The main conclusions of this study are summarized as follows:

1. (1)

   Through single-factor test, this study determined the appropriate value range of influencing factors: 80%–81% mass concentration, 3kg–4 kg fly ash content, and 35%–45% fine gangue ratio.

2. (2)

   Based on the results of 15 groups of tests designed by RSM, the quadratic polynomial regression models between the 1-day-old and 28-day-old uniaxial compressive strength of CCGB were established. The regression coefficients R² of the regression equation were 0.9672 and 0.9575. Compared to fine gangue ratio, the interaction between mass concentration and fly ash content had a more significant impact on uniaxial compressive strength of CCGB.

3. (3)

   At the early stages of hydration, the hydration rate of cement clinker was higher than that of pozzolans reaction. The main hydration products were C–S–H, Ca(OH)₂, and fine-needle AFt. With the hydration stages continue, the pozzolanic reaction and cement hydration reaction were alternate rather than simply isolated.

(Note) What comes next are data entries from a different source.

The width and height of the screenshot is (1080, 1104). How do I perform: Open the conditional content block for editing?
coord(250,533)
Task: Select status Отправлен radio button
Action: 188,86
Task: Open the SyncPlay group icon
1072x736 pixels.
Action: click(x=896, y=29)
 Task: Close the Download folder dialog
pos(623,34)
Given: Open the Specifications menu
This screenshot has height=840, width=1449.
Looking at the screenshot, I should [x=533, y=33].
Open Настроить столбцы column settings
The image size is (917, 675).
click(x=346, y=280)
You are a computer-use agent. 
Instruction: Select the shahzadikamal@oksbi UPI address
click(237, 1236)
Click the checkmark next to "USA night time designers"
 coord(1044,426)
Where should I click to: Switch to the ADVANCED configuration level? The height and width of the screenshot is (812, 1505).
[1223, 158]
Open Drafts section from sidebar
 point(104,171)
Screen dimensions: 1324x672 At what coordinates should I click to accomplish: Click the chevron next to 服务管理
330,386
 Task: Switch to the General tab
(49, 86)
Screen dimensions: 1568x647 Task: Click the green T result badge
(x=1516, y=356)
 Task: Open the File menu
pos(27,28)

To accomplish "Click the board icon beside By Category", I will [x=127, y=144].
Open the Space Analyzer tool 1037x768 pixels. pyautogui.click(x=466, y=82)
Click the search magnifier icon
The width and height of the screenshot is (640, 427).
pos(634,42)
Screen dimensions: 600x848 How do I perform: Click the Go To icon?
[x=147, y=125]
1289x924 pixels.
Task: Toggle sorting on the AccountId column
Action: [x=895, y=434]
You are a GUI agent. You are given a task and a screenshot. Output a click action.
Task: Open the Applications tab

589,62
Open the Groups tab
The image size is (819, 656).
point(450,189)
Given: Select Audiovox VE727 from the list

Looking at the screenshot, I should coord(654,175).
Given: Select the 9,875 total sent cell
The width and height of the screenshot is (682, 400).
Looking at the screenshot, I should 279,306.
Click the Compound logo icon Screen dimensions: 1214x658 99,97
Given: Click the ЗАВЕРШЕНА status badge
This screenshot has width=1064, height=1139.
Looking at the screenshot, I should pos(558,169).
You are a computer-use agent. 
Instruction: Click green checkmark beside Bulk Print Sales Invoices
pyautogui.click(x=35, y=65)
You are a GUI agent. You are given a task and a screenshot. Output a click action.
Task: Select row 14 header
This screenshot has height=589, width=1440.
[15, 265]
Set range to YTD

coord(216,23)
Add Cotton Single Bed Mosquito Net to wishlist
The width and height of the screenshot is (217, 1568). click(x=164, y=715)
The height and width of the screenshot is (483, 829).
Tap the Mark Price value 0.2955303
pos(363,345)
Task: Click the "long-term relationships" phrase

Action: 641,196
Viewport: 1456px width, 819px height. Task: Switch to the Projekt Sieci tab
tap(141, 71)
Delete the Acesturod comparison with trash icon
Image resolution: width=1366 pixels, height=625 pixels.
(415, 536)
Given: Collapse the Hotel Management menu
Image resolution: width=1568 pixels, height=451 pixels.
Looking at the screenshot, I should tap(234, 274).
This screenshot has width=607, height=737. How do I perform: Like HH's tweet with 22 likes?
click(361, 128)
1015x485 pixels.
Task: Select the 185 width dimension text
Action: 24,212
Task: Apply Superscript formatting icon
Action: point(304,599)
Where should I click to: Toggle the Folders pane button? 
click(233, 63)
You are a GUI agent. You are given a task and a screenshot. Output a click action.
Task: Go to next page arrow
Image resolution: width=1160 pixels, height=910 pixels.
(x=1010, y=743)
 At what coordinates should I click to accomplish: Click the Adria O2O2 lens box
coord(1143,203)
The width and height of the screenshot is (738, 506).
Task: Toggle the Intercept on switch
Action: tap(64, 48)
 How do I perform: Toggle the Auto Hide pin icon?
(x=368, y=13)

This study investigates 1-day and 28-day UCS of CCGB via RSM. Research efforts could be extended to investigate the UCS of CCGB by incorporating other types of solid wastes, including steel slag, furnace slag, tailings, and construction debris. Activating the potential cementitious properties of industrial solid wastes such as gangue and fly ash would significantly advance the resource-oriented reuse of solid wastes. The regression models constructed via RSM-BBD and the optimized mix proportions of CCGB are only applicable to the value ranges of each factor specified in this study. For specimens with alternative mix proportions, the appropriate range of factor levels needs to be redefined.